■ DIRECTIONS FOR THIS TASK ■
Copy out exactly the lines from the one containing "Контакты (10, 2556)" to the end of the records below, both included, and nothing else.

[Stored items]
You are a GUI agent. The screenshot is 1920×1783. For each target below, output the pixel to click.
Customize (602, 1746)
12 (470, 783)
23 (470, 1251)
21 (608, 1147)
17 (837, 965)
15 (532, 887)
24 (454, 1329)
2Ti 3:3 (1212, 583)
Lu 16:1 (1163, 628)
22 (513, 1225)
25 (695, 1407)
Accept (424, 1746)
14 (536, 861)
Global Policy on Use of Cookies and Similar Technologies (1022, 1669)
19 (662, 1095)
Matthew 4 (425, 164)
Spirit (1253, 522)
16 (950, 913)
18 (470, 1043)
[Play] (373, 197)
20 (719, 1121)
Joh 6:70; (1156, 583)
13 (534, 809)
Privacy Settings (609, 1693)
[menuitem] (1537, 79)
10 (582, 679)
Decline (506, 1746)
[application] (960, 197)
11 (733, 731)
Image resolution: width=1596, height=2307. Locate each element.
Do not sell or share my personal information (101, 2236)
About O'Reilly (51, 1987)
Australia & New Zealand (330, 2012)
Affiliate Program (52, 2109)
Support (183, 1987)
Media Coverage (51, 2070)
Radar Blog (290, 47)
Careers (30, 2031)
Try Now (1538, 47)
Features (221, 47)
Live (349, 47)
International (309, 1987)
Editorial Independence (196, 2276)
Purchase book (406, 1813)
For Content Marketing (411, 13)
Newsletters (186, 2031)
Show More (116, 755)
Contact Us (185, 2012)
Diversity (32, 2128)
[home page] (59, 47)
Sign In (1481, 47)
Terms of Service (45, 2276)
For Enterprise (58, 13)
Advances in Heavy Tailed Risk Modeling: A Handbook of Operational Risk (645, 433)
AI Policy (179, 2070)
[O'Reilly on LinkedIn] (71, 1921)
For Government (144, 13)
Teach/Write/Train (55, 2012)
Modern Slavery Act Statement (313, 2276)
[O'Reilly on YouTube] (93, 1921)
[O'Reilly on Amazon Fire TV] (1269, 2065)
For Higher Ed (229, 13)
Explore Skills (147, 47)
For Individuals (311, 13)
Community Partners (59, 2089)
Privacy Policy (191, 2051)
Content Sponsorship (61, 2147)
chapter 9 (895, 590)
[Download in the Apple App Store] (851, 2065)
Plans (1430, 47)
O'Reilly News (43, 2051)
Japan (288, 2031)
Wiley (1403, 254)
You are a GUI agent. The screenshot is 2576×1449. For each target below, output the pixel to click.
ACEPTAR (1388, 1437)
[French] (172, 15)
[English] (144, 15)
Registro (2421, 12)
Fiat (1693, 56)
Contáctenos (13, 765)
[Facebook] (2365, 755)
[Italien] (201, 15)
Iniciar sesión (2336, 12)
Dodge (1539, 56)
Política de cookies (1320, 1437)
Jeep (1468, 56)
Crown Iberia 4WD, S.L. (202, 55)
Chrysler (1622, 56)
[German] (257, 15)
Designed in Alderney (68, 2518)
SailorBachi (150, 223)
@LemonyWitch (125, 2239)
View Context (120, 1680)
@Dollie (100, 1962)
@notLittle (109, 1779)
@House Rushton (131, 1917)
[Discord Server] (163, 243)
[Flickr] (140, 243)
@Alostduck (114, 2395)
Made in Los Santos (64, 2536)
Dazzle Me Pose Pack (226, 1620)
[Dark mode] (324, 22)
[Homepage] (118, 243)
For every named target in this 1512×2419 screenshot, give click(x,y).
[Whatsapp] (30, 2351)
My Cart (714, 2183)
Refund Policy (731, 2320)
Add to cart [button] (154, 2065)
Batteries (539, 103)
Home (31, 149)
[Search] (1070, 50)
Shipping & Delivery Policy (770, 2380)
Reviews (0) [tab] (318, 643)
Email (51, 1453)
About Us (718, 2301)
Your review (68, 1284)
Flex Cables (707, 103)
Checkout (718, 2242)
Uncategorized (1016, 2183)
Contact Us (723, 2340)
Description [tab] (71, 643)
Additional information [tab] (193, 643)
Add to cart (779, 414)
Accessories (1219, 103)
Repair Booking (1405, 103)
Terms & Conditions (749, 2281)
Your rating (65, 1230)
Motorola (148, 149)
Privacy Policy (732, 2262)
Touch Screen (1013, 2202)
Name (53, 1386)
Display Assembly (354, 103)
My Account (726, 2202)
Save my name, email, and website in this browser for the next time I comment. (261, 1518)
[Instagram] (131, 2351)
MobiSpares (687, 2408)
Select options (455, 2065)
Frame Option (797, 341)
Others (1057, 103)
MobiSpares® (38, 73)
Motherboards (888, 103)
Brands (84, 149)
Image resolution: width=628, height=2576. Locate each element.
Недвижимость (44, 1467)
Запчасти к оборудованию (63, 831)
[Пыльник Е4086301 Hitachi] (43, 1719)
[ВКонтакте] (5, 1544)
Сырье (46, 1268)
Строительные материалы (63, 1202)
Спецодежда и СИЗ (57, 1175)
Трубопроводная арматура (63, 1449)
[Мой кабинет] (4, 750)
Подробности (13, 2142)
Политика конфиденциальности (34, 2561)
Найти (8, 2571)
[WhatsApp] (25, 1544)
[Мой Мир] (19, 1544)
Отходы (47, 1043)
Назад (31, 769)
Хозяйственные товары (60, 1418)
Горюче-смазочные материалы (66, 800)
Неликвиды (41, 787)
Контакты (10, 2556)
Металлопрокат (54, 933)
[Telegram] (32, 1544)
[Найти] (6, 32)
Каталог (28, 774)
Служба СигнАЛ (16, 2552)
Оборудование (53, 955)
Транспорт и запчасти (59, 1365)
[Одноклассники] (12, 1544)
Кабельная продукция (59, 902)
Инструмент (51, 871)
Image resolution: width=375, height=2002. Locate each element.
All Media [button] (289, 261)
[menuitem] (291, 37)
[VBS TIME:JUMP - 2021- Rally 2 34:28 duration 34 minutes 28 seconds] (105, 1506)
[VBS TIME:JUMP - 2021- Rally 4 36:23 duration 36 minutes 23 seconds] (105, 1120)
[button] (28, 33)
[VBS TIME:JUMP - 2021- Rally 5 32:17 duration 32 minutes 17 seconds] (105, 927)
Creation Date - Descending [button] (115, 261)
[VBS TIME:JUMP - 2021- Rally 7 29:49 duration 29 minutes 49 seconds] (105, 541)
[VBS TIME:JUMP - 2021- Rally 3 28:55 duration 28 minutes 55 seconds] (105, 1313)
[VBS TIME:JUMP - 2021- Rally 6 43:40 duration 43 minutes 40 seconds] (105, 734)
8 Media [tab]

■ SOLUTION TO THIS TASK ■
Контакты (10, 2556)
Металлопрокат (54, 933)
[Telegram] (32, 1544)
[Найти] (6, 32)
Каталог (28, 774)
Служба СигнАЛ (16, 2552)
Оборудование (53, 955)
Транспорт и запчасти (59, 1365)
[Одноклассники] (12, 1544)
Кабельная продукция (59, 902)
Инструмент (51, 871)
Image resolution: width=375, height=2002. Locate each element.
All Media [button] (289, 261)
[menuitem] (291, 37)
[VBS TIME:JUMP - 2021- Rally 2 34:28 duration 34 minutes 28 seconds] (105, 1506)
[VBS TIME:JUMP - 2021- Rally 4 36:23 duration 36 minutes 23 seconds] (105, 1120)
[button] (28, 33)
[VBS TIME:JUMP - 2021- Rally 5 32:17 duration 32 minutes 17 seconds] (105, 927)
Creation Date - Descending [button] (115, 261)
[VBS TIME:JUMP - 2021- Rally 7 29:49 duration 29 minutes 49 seconds] (105, 541)
[VBS TIME:JUMP - 2021- Rally 3 28:55 duration 28 minutes 55 seconds] (105, 1313)
[VBS TIME:JUMP - 2021- Rally 6 43:40 duration 43 minutes 40 seconds] (105, 734)
8 Media [tab]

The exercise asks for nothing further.